Right now those developers willing to work in smaller markets are busy with micropolitans, towns over 10,000. They can work on many buildings at a time, which is more cost efficient for them.
This is a story of 3 buildings that got purchased and rehabbed without a traditional developer in a nanopolitan, a town under 10,000 people.
Model 1: Self Funding
Jake purchased two buildings and completely gutted them. He is an electrician and owns his own business. It was a slow time during that economic downturn during the early teens and he wanted to keep his crew employed. They made it into three storefronts on the bottom, built out specifically for the new tenants who were going to rent.
The second story are 1 and 2 bedroom loft style apartments. Top of the line – cherry cabinets, skylights, hardwood floors, you get the idea. I believe there are 10 apartments. The rent is not too high. Jake wanted to keep them full with good renters, and they are. The apartments are hardly empty for more than 5 minutes – the current renters have always lined up the next set of renters. Jake got no funding, he self funded. He wanted to help build his community and knew that he could lead by example. Jake isn’t rich, he’s smart with his money.
Model 2: Loan and GAP Funding
Jimmy owned an antique business in a nearby town and wanted to expand to Webster City. His wife wanted to retire from her nursing job and loves working with antiques. He bought the building next to Jakes. Jimmy and his friend cleaned out the retail space on the bottom, reinforced the floors and began moving some of his product into this location. He told his wife once he rehabbed the upstairs, she could quit her job and come work at the store.
The upstairs had been a squatters paradise and was a mess. Jimmy fixed up the front apartment and rented it out. He would continue the rehab that way – fix and rent. There are four decent apartments, simple enough and have a great view. His rents are lower than Jakes. Now Jimmy’s wife is working downstairs! Jimmy did take out a small bank loan and an USDA revolving loan fund for GAP financing. He paid the loans off in one year.
Model 3: Creative Financing
Donovan has always wanted his own gym. He’s a mechanic for RV’s. When a piece of property became available downtown he wanted to buy it. It had 2 big storefronts and 10 apartments upstairs. The owner was older and having trouble keeping the property in the shape it needed to be in. Donovan wasn’t able to get the money he needed for this large purchase.
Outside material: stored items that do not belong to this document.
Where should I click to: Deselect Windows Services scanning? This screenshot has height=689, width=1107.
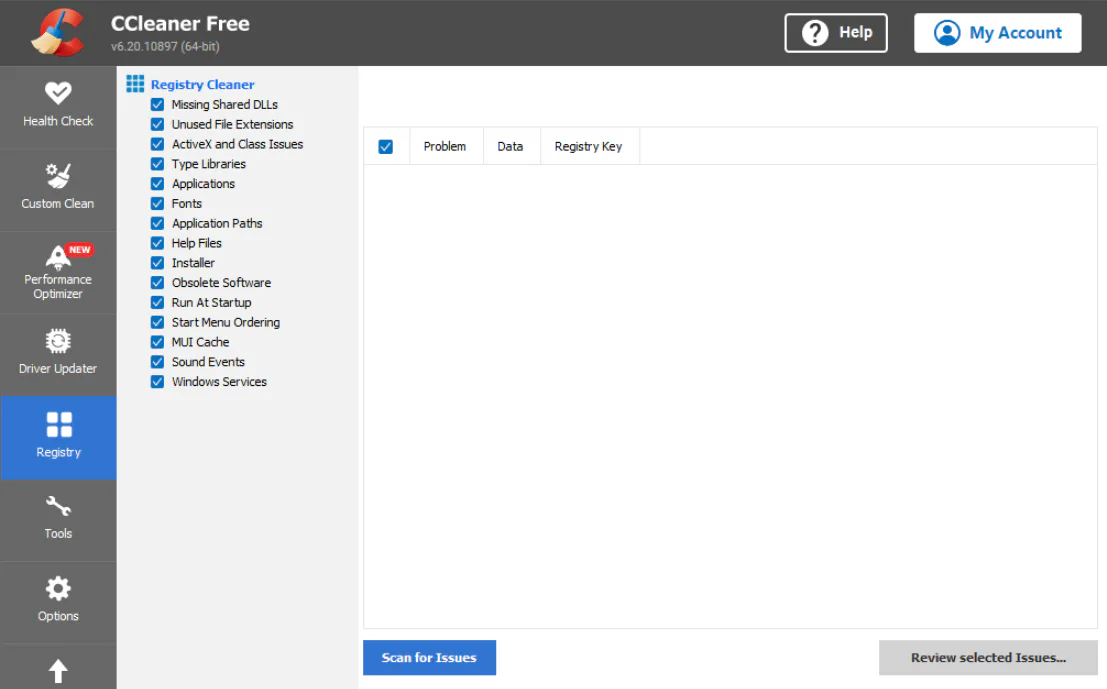pyautogui.click(x=157, y=381)
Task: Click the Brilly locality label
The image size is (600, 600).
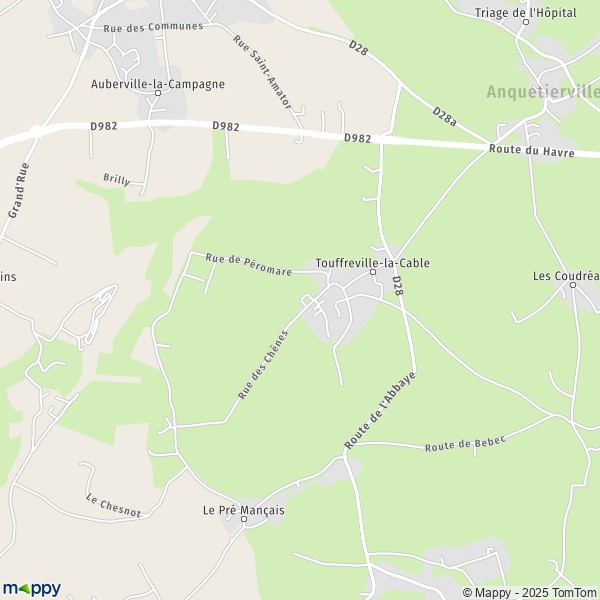Action: 117,179
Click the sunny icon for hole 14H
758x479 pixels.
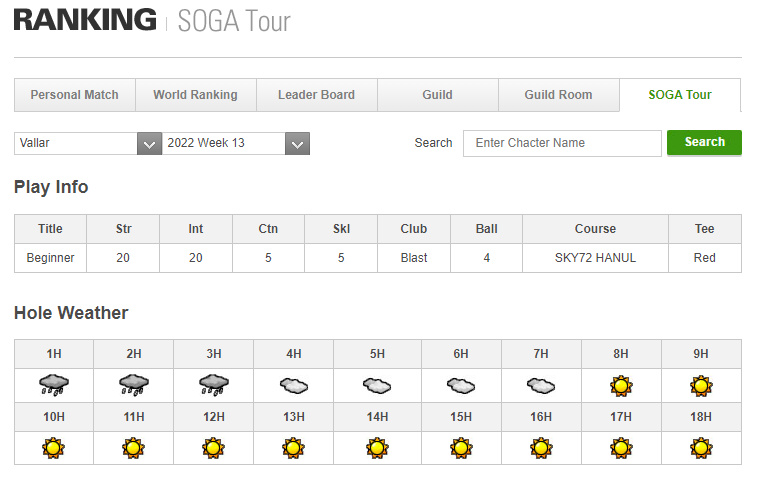[x=377, y=447]
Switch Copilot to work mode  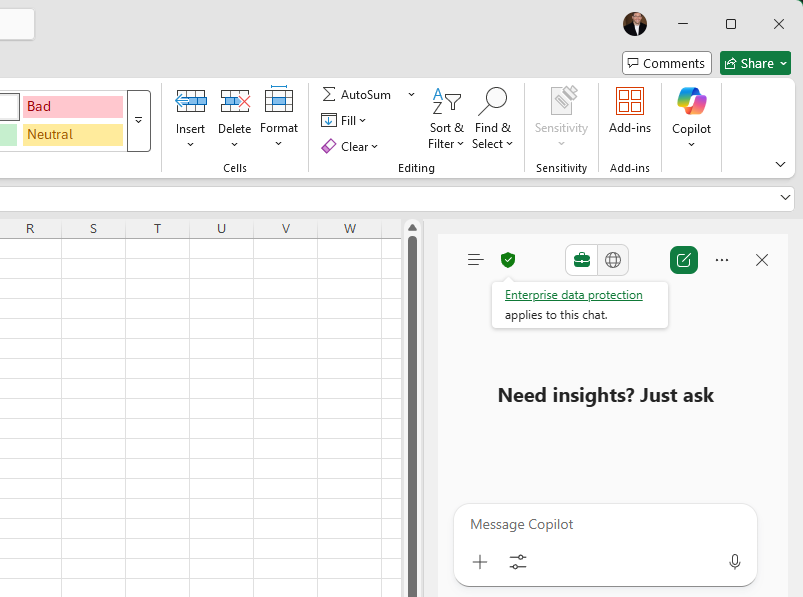click(x=581, y=260)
Not that he had bad credit, it was a large purchase the bank didn’t think he could cover.
The couple that owned the building really wanted Donovan to have it, so they worked with him and helped him with financing. This is a benefit to living in a small town, people know each other. It’s easier to help someone you know. He’s slowly working on rehabbing each apartment. They do have people living in them, but they are more transient types of workers. There is much to do and he’s doing the work as he can, while still holding down a full time job.
Why these stories matter
There’s variety in funding in these three stories. Self funding, loan funding and creative financing. All three worked with what they had, and created 14 new apartments and are fixing several more.
Some of the decisions they made were smart.
- Jake found renters for his storefronts before the work was done.
- Jimmy finished upstairs before his wife quit her job (and holding insurance) and paid off his loans quickly.
- Donovan had a great plan, and worked with the owners for creative financing. He’s still working his day job while updating the apartments.
You don’t need developers for every housing situation. You will need permits, advice from experts and other things depending on your code. What could be possible in your town?